Этим вечером подали только одну тарелку с вяленым мясом и маниокой, и мистер Макмастер ужинал в одиночестве. Хенти лежал молча, вперив взгляд в потолок из пальмовой соломы.
И на следующий день перед мистером Макмастером была лишь одна тарелка, но на этот раз обедал он, держа на коленях заряженный дробовик. Хенти возобновил чтение «Мартина Чеззливита» с того места, на котором оно было прервано.
Недели влачились в томительной безысходности. Были прочитаны «Николас Никкльби», «Крошка Доррит» и «Оливер Твист». Неожиданно в саванну заявился странник, старатель-полукровка, один из тех одиночек, которые всю жизнь блуждают по лесам, выискивая ручьи, промывая гравий и унция за унцией наполняя кожаный мешочек золотым песком; чаще всего они умирают от теплового удара или голода, с золотом на пятьсот долларов, висящим на шее. Мистер Макмастер пришел в смятение от визита старателя и, снабдив его маниокой и пассо, ухитрился спровадить восвояси меньше чем за час, но за этот короткий отрезок времени Хенти успел нацарапать свое имя на клочке бумаги и сунуть его в ладонь незнакомца.

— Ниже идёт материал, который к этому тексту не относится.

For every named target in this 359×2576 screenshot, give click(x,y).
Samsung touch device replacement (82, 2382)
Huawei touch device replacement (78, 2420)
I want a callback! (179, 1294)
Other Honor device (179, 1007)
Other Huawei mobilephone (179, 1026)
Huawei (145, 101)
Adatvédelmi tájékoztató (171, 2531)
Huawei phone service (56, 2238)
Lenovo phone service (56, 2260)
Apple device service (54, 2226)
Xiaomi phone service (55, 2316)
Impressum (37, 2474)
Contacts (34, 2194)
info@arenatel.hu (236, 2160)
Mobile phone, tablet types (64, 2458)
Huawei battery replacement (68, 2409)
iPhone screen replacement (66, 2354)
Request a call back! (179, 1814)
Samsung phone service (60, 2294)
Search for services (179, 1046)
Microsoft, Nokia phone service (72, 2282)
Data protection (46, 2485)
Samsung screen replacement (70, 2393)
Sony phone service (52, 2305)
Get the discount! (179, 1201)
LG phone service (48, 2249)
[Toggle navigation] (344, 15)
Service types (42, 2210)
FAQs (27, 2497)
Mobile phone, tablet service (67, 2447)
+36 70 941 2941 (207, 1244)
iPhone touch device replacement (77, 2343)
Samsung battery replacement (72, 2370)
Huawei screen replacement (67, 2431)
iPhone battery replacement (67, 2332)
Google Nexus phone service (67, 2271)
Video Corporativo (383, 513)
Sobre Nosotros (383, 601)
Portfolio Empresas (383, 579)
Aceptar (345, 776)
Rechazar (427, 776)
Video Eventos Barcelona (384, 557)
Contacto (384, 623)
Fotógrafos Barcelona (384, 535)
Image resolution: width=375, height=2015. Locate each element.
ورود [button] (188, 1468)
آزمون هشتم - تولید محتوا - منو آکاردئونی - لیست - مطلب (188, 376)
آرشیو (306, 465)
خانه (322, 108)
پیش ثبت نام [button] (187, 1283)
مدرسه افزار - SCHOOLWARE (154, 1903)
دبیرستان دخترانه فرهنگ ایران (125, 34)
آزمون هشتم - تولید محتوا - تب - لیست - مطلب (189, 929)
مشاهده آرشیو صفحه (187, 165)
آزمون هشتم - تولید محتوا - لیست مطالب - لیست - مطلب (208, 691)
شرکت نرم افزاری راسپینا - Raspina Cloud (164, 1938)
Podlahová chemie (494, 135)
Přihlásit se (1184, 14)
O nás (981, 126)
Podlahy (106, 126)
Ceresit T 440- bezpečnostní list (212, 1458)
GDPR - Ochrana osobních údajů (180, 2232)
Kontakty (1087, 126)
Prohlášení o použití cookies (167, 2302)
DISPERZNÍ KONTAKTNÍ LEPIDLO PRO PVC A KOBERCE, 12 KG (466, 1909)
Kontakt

Отныне у него появилась надежда. Дни тянулись, подчиненные незыблемому распорядку: кофе на рассвете, утреннее безделье, пока мистер Макмастер хлопочет по хозяйству на ферме, маниока и пассо в полдень, Диккенс на оставшийся отрезок дня, маниока, пассо, а порой даже немного фруктов на ужин, тишина от заката до рассвета с тусклым светом фитилька в плошке с говяжьим жиром и едва различимой соломенной кровлей над головой; но Хенти жил в тихой уверенности ожидания.
Рано или поздно, в этом году или в следующем, старатель прибудет в бразильскую деревню и расскажет, на кого случайно наткнулся. Пресса не могла обойти вниманием бедствия экспедиции Андерсона. Хенти воображал заголовки во всех популярных изданиях; может статься, и сейчас поисковые партии прочесывают местность в тех краях, где он побывал, и вот-вот английские голоса зазвучат над саванной и дюжина собратьев-путешественников прорвется через кустарник на опушку. Даже во время чтения, пока его губы механически повторяли напечатанные строчки, сознание было далеко от сумасшедшего старика, сидящего напротив, а воображение рисовало картины возвращения домой – постепенного привыкания к цивилизации; вот он побрился, купил новый костюм в Манаосе, телеграфировал насчет денежного перевода, получил поздравительные депеши; вот он наслаждается неторопливым путешествием по реке в Белем, а затем на океанском лайнере плывет в Европу, смакует отличный кларет и с аппетитом поглощает свежее мясо и молодые овощи; вот он смутился при встрече с женой, не зная, как к ней обратиться… «Но, милый, тебя не было куда дольше, чем ты говорил. Я уже начала думать, что ты заблудился…»
Но мистер Макмастер прервал его грезы:
– Не могли бы вы прочитать этот отрывок еще раз? Это место мне в особенности нравится.
Шли недели; ничто не говорило о спасении, но Хенти жил надеждой на то, что может случиться завтра; он даже испытывал некое подобие сердечности по отношению к своему тюремщику и потому с легкостью дал согласие, когда тот после долгой беседы с соседом-индейцем пригласил Хенти на пирушку.
– Это один из местных праздников, во время которого готовят пивари, – пояснил старик. – Оно может вам не понравиться, но попробовать стоит. Сегодня вечером мы отправимся к дому этого человека.